3. Au plus tard le 20 janvier de chaque année, les États membres communiquent les plans nationaux à la Commission ou à l'organisme désigné par elle. La Commission ou l'organisme désigné par elle transmet ces plans au secrétariat de la CGPM au plus tard le 31 janvier de chaque année.

Article 22 novodecies
Suivi scientifique des pêcheries de turbot en mer Noire


Les États membres communiquent au CSC et à la Commission, au plus tard le 30 novembre de chaque année, tout renseignement supplémentaire à l'appui du suivi scientifique des pêcheries de turbot en mer Noire.


(*) Règlement d'exécution (UE) 2017/218 de la Commission du 6 février 2017 relatif au fichier de la flotte de pêche de l'Union (JO L 34 du 9.2.2017, p. 9).»

TITRE IV
COOPÉRATION, INFORMATION ET COMMUNICATION

Article 23
Coopération et information

1. La Commission et les États membres coopèrent et échangent des informations avec le secrétaire exécutif de la CGPM, notamment:
a) en effectuant des demandes d’informations auprès des bases de données pertinentes et en fournissant des informations auxdites bases de données;
b) en sollicitant une coopération et en coopérant dans le but de promouvoir la bonne application du présent règlement.
2. Les États membres veillent à ce que les systèmes d’information nationaux sur les pêches permettent des échanges d’informations électroniques directs sur les inspections de l’État du port visées au titre III, tant entre eux qu’avec le secrétaire exécutif de la CGPM, en tenant dûment compte des exigences de confidentialité appropriées.
3. Les États membres prennent des mesures pour promouvoir l’échange, par voie électronique, d’informations entre les organes nationaux compétents et coordonner les activités de ces organes pour l’application des mesures énoncées au ti- tre III, chapitre II.
4. Les États membres établissent, aux fins du présent règlement, une liste de points de contact qui est transmise dans les meilleurs délais par voie électronique, à la Commission et au secrétaire exécutif de la CGPM, ainsi qu’aux parties contractantes de la CGPM.
5. La Commission peut adopter des actes d’exécution concernant les règles détaillées relatives à la coopération et à l’échange d’informations.

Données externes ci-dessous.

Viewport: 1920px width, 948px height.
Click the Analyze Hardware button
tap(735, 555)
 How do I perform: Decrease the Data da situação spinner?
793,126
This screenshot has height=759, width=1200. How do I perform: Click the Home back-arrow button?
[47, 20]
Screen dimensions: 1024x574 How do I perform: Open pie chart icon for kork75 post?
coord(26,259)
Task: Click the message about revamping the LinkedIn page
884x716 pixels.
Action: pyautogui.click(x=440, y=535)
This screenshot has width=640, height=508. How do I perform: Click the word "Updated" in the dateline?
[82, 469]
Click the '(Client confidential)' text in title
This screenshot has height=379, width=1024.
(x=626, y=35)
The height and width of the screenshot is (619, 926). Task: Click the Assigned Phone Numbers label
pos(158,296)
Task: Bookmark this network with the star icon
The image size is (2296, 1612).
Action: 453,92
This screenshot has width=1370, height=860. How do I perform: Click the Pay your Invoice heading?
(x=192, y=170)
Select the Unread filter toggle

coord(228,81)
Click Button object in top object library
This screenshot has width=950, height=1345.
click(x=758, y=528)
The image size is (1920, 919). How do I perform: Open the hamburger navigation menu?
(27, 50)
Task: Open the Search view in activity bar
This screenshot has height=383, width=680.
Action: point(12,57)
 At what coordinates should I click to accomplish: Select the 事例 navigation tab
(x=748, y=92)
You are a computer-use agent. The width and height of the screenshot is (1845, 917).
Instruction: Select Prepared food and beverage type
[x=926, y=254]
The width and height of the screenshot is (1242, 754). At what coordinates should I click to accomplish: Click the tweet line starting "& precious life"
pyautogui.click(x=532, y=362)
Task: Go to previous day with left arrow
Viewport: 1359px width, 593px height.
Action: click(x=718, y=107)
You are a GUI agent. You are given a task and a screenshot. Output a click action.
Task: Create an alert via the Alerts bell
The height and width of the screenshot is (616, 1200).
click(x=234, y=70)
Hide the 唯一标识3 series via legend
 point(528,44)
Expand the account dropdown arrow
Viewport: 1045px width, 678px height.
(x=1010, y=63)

Ces actes d’exécution sont adoptés en conformité avec la procédure d’examen visée à l’article 25, paragraphe 2.

Article 23 bis
Communication des données utiles à la Commission

1. Au plus tard le 15 décembre de chaque année, les États membres concernés soumettent à la Commission:
a) les données concernant le corail rouge visées à l'article 22ter; et
b) sous la forme d'un rapport électronique, les taux de captures accidentelles et de rejets d'oiseaux marins, de tortues marines, de phoques moines, de cétacés et de requins et de raies, ainsi que toute information pertinente communiquée conformément à l'article 17 ter, paragraphe 1, points a), b), c), d) et e) respectivement.

2. La Commission transmet au secrétaire exécutif de la CGPM, au plus tard le 31 décembre de chaque année, les informations visées au paragraphe 1.

3. Les États membres communiquent à la Commission toute modification de la liste des ports désignés pour le débarquement des captures de corail rouge conformément au point 5 de la recommandation CGPM/36/2012/1.

4. Les États membres mettent en place des systèmes de surveillance adéquats afin de collecter des informations fiables concernant les incidences sur les populations de cétacés dans la mer Noire des navires de pêche ciblant l'aiguillat commun avec des filets maillants de fond et transmettent ces informations à la Commission.

5. Les États membres informent la Commission de tous les changements effectués dans les cartes et les listes des positions géographiques permettant d'identifier la localisation des grottes de phoques moines visées au point 6 de la recommandation CGPM/35/2011/5.

6. La Commission transmet rapidement au secrétaire exécutif de la CGPM les informations visées aux paragraphes 3, 4 et 5.

7. La Commission peut adopter des actes d'exécution en ce qui concerne la présentation et la transmission des informations visées aux paragraphes 1, 3, 4 et 5. Ces actes d'exécution sont adoptés en conformité avec la procédure d'examen visée à l'article 25, paragraphe 2.

8. Chaque État membre soumet un rapport détaillé de ses activités de pêche concernant le corail rouge au secrétariat de la CGPM et à la Commission au plus tard le 30 juin de chaque année. Ce rapport comporte au minimum des informations sur le total des captures et les zones d'exploitation et, dans la mesure du possible, le nombre de plongées et la moyenne des captures par plongée.

Article 23 ter
Contrôle, suivi et surveillance des pêches pour les stocks de petits pélagiques dans la mer Adriatique

1. Au plus tard le 1er octobre de chaque année, les États membres communiquent à la Commission leurs plans et programmes visant à garantir le respect de l'article 16 terdecies par une surveillance et une déclaration adéquates, en particulier des captures mensuelles et de l'effort de pêche mensuel déployé.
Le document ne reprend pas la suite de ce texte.